Two newly awarded bond ratings position Schenectady Metroplex Development Authority on a solid path to savings.
Standard & Poor’s Ratings Services on Tuesday, Aug. 7, issued a new “A+” rating for Metroplex’s serial bonds totaling $13.6 million, which is the highest upper medium grade bond rating. Moody’s Investors service also assigned an equal rating of “A1” on Thursday, Aug. 9, to the serial bonds. Both ratings represent the authority holds a low credit risk and has a strong capability to repay debt.
“They are good, solid bond ratings,” Metroplex Chairman Ray Gillen said. “People look at the bond rating as a good quality bond.”
Gillen said the bond ratings reflected well on Metroplex’s management and of the direction the authority has taken on economic development countywide.
“We continue to invest in new projects that in turn create additional tax base and new jobs,” Gillen said in a statement.
Metroplex service districts cover most of the City of Schenectady and other towns in the county. Niskayuna expanded the authority’s service area earlier this year. Metroplex has approved project grants, expenditures and loans totaling more than $143 million, with it funding 155 façade grants countywide, Metroplex Board of Directors member Bill Chapman previously said.
Also, S&P credited the authority for adding more than 1.2 million square feet of new or renovated commercial space to downtown Schenectady, revitalizing the “cultural district” and securing The Golub Corporation’s corporate headquarters.
“Each of these projects increase the number of workers, students, area residents and visitors frequenting the downtown area,” S&P said in its report.
The recent rating will help Metroplex as it seeks to refinance its debt, with Moody’s projecting a savings of 5.5 percent and S&P slightly higher at 5.7 percent.
Gillen estimated savings would total more than $500,000 annually and S&P roughly estimated the savings could total $747,500.
Gillen said Metroplex is likely to announce a bond sale date soon. The bond ratings were updated due to the impending bond issuance.
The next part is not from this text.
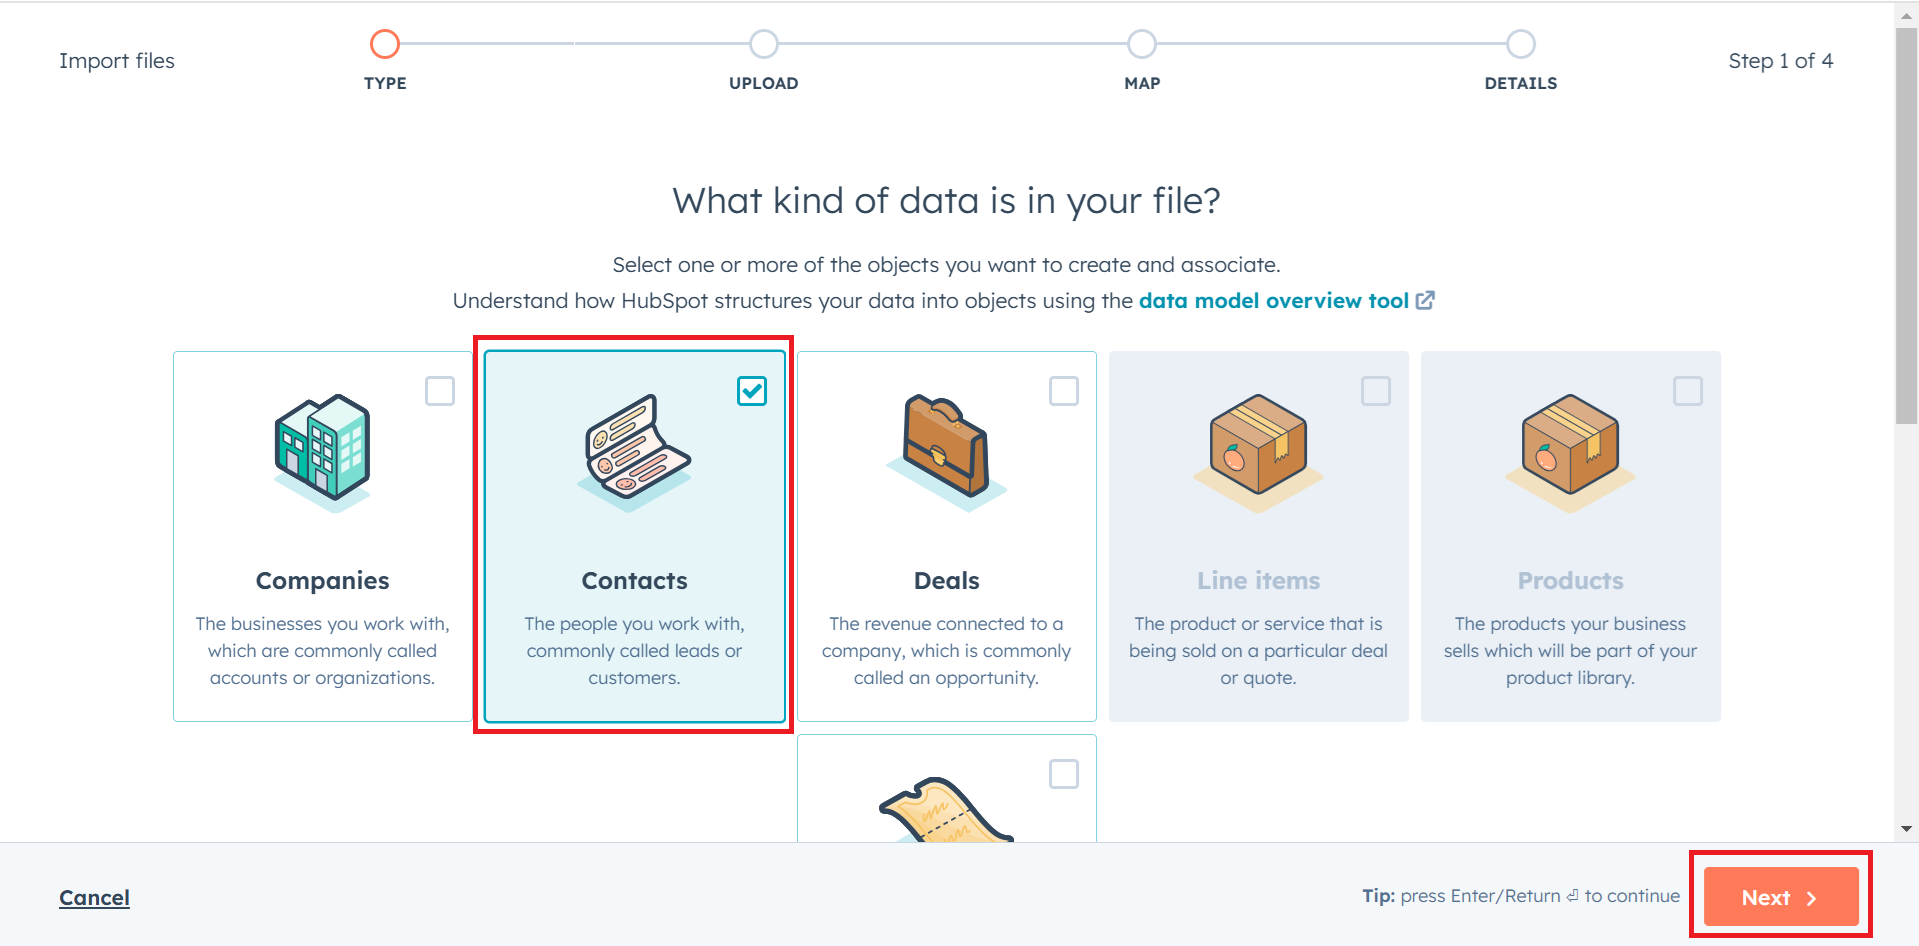Uncheck the Contacts checkbox
The height and width of the screenshot is (946, 1919).
(x=752, y=391)
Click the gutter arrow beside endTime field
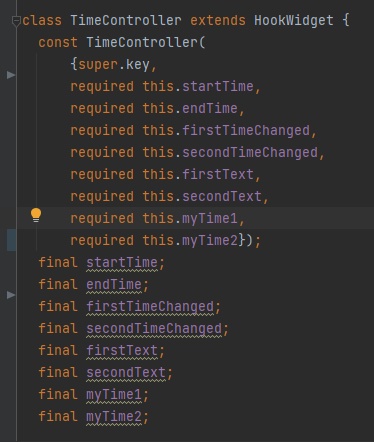 pos(11,295)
Both agencies credited strong sales tax growth and a strengthening economy for the ratings issued.
“Sales tax revenues have rebounded to the highest levels the county has ever experienced,” Moody’s said in its report. “Management forecasts that revenues will grow at 2.5 percent annually going forward, a somewhat conservative number given that fiscal 2012 receipts are 3.1 percent over fiscal 2011 year to date.”
Metroplex receives 0.5 percent of the county sales tax, of which 70 percent is used for projects and the remaining 30 percent is handed over to municipalities. The local share of funding is distributed according to the population of each municipality.
The county in June 2003 had increased the sales tax by 0.5 percent to account for the authority’s funding. Originally, sales tax was only increased by 0.25 percent.
Sales tax totaled almost $7.8 million in fiscal 2011, according to S&P, and since the authority was created in 1998, the county has held “healthy sales tax revenue increases,” with three years holding declines.
Fiscal 2008 held the most recent sales tax revenue decline, totaling 6.1 percent, which S&P attributed to the national recession. Since 2005, sales tax revenue has increased 12.5 percent. Both reports said the authority “conservatively” estimated revenues to increase in fiscal 2012, falling around $8 million.
Metroplex had projected sales tax revenue to increase by 2.5 percent, but fiscal 2012 earnings already exceed last year’s earnings to date by 3.5 percent, Moody’s said.
Moody’s projected the county’s economy “will continue to strengthen as a result of economic development and a reversal of population decline.” Moody’s report also said the county holds an unemployment rate of 8 percent as of May 2012, which is lower than the state average of 8.6, but is “double the historical averages for the county.”
Both reports also accounted for Metroplex’s plans to issue between $7 to $10 million in new debt by the summer of 2013. Gillen said $5 million would go towards General Electric’s advanced manufacturing battery facility in Schenectady. The remainder accounts for “additional projects” Metroplex is looking at, Gillen said.